◆ **The problem**
Repeat exactly the lines from the first line of the records through the line containing "Značka: (784, 266)", and nothing more.

(Dataset records)

+++

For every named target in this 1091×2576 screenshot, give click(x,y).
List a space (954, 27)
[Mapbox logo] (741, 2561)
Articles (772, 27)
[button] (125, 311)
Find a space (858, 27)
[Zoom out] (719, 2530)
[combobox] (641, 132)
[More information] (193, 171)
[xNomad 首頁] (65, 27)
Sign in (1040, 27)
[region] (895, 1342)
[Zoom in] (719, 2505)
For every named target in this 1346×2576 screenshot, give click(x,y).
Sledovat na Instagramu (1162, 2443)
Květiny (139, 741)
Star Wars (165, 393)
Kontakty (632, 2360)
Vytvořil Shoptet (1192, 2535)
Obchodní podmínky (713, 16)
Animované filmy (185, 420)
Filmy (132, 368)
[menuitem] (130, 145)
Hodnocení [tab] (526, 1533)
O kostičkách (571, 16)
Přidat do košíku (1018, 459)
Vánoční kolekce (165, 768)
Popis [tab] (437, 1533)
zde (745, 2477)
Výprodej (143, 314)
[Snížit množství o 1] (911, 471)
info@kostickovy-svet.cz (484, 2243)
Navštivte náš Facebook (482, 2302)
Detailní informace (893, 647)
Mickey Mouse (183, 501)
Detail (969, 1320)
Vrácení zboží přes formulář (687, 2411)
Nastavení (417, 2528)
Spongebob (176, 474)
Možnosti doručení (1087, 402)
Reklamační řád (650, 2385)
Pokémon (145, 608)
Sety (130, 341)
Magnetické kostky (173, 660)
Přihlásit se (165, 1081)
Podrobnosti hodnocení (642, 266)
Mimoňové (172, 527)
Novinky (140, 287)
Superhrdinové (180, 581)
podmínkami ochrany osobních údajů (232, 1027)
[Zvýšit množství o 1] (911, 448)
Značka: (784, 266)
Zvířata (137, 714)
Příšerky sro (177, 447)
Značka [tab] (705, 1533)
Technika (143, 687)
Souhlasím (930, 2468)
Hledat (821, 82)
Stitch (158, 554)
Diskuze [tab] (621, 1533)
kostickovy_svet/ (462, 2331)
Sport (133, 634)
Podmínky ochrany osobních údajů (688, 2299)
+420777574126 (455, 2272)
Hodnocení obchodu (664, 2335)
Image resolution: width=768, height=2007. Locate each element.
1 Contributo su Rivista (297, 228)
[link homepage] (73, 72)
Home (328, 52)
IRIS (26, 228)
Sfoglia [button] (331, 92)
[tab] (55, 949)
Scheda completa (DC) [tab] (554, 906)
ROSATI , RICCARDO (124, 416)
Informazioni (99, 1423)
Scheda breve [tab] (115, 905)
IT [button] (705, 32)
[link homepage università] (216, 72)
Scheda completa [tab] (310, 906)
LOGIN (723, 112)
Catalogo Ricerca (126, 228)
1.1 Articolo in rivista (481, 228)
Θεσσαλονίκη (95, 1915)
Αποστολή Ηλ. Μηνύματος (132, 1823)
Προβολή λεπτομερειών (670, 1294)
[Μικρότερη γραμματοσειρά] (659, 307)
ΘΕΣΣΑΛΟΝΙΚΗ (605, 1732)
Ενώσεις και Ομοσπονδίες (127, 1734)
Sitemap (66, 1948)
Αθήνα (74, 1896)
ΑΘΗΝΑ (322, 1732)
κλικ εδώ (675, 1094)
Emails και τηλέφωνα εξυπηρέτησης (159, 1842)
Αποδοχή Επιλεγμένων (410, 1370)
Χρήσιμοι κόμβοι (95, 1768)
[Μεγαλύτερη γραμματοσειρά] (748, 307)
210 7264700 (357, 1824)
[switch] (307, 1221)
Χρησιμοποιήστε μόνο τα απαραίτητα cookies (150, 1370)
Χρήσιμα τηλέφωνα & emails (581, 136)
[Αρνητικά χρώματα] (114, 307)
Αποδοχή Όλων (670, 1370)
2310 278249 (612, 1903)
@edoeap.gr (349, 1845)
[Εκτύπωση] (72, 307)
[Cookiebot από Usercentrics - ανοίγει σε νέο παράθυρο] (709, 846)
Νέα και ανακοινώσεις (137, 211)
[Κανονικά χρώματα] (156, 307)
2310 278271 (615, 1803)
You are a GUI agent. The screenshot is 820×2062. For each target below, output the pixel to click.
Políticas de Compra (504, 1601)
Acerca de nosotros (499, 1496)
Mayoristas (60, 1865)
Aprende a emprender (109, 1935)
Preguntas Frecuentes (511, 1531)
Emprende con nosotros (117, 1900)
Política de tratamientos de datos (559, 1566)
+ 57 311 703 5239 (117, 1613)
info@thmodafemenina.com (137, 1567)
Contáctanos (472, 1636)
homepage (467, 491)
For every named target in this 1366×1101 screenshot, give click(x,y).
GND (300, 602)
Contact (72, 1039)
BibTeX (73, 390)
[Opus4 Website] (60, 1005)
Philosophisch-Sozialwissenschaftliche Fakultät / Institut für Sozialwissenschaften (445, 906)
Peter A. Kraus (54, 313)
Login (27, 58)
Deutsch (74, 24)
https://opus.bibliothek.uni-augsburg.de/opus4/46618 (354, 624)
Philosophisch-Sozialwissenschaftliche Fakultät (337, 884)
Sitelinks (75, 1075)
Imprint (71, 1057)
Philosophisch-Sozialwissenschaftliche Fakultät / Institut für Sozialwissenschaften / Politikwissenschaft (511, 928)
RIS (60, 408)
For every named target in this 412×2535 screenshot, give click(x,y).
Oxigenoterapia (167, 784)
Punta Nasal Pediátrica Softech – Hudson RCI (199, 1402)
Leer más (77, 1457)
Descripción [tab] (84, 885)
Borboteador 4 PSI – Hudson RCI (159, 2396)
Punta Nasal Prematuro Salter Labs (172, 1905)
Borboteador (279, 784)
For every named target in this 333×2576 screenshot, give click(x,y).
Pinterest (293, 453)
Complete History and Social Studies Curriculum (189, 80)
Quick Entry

+++

◆ **The answer**
For every named target in this 1091×2576 screenshot, give click(x,y).
List a space (954, 27)
[Mapbox logo] (741, 2561)
Articles (772, 27)
[button] (125, 311)
Find a space (858, 27)
[Zoom out] (719, 2530)
[combobox] (641, 132)
[More information] (193, 171)
[xNomad 首頁] (65, 27)
Sign in (1040, 27)
[region] (895, 1342)
[Zoom in] (719, 2505)
For every named target in this 1346×2576 screenshot, give click(x,y).
Sledovat na Instagramu (1162, 2443)
Květiny (139, 741)
Star Wars (165, 393)
Kontakty (632, 2360)
Vytvořil Shoptet (1192, 2535)
Obchodní podmínky (713, 16)
Animované filmy (185, 420)
Filmy (132, 368)
[menuitem] (130, 145)
Hodnocení [tab] (526, 1533)
O kostičkách (571, 16)
Přidat do košíku (1018, 459)
Vánoční kolekce (165, 768)
Popis [tab] (437, 1533)
zde (745, 2477)
Výprodej (143, 314)
[Snížit množství o 1] (911, 471)
info@kostickovy-svet.cz (484, 2243)
Navštivte náš Facebook (482, 2302)
Detailní informace (893, 647)
Mickey Mouse (183, 501)
Detail (969, 1320)
Vrácení zboží přes formulář (687, 2411)
Nastavení (417, 2528)
Spongebob (176, 474)
Možnosti doručení (1087, 402)
Reklamační řád (650, 2385)
Pokémon (145, 608)
Sety (130, 341)
Magnetické kostky (173, 660)
Přihlásit se (165, 1081)
Podrobnosti hodnocení (642, 266)
Mimoňové (172, 527)
Novinky (140, 287)
Superhrdinové (180, 581)
podmínkami ochrany osobních údajů (232, 1027)
[Zvýšit množství o 1] (911, 448)
Značka: (784, 266)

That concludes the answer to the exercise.